Nothing but the lines from the one containing "Given: Click the" through the end of the entries should be set down, each exactly as written.

* [Items from a dataset]:
- - - - -
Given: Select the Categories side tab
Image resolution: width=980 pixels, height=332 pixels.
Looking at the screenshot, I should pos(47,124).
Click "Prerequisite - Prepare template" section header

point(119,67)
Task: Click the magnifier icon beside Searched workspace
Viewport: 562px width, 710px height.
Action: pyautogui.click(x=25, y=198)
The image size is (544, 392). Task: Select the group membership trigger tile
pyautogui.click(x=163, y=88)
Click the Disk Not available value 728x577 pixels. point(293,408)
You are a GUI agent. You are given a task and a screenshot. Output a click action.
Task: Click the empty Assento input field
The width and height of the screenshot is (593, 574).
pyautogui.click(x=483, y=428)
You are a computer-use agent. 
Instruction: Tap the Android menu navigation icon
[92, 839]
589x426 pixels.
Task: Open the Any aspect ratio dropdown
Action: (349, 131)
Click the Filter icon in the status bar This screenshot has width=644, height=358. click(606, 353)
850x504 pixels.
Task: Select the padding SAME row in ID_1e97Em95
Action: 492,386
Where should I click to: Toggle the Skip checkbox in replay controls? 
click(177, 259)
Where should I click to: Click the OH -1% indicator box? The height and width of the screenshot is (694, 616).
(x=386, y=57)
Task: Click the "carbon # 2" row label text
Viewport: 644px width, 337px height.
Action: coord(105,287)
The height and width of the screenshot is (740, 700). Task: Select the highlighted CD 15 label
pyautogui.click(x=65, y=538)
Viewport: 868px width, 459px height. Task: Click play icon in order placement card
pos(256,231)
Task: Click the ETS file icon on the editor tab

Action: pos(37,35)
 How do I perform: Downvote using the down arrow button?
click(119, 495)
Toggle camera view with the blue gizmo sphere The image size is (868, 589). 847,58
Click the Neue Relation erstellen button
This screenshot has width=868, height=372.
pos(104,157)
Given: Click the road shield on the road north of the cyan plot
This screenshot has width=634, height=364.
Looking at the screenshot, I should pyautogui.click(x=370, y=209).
- - - - -
* [ANSWER BOX]:
Given: Click the road shield on the road north of the cyan plot
This screenshot has width=634, height=364.
Looking at the screenshot, I should pyautogui.click(x=370, y=209).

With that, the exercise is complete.